Marijuana Advocates: ‘The Joint’s Not the Point’
GASSAWAY, W.Va. (AP) _ The National Guard’s attempt to call off a pro-marijuana rally at an armory backfired when publicity from the dispute helped attract hundreds to the event, organizers said.
The Cannabis Hemp Awareness Seminar was held Wednesday night at the Braxton County Armory.
A federal judge on Tuesday told Adjutant General Joseph Skaff the Guard couldn’t back out of a contract to rent the armory to West Virginia HEMP Inc.
″I’d like to thank General Skaff for the publicity,″ Roger Belknap, 42, founder and sole member of West Virginia HEMP, told the crowd of about 250.
″What’s unusual here is the media attention,″ said Steven Hager, editor of High Times magazine. ″We have rallied where there’s 40,000 people and we don’t see a word about it in the news media.″
Two weeks ago, the Guard said it was canceling the contract because marijuana legalization was not consistent with its principles. A National Guardsman said he thought the group was promoting rope, not marijuana, when he agreed to rent the place.
Belknap sued, and U.S. District Judge John T. Copenhaver ruled that access could not be denied.
Cannabis hemp, a tall herb with a strong stem, was once widely grown and made into rope, cloth and other products. Now it’s better known as the source of an illegal drug - marijuana made from its leaves and flowers.
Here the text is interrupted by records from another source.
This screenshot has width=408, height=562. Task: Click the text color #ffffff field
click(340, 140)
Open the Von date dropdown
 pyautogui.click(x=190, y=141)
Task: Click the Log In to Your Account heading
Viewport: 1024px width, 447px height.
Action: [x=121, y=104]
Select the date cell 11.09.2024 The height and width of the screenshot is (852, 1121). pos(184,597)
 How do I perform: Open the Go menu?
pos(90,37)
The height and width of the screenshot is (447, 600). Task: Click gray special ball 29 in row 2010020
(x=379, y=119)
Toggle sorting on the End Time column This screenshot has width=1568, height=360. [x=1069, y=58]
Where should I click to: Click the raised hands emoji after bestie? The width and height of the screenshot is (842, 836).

Joe Ionno, 35, a landscaper from Athens, Ga., said hemp helped save George Bush, then a young Navy flier, when he bailed out over the Pacific during World War II. ″The fiber in his parachute seat was made of hemp,″ said Ionno.
Ionno called hemp the ″world’s premier renewable natural resource,″ saying it could be used to make paper, fuel, rope and many other items.
Other people pushing for marijuana legalization said pot helps alleviate the pain of glaucoma and chemotherapy.
″The joint’s not the point,″ said Clifford Barrows, 40, the Ohio state coordinator for NORML, the National Organization for the Reform of Marijuana Laws.
Some people at the rally said they used marijuana, others said their interest stemmed from the court fight.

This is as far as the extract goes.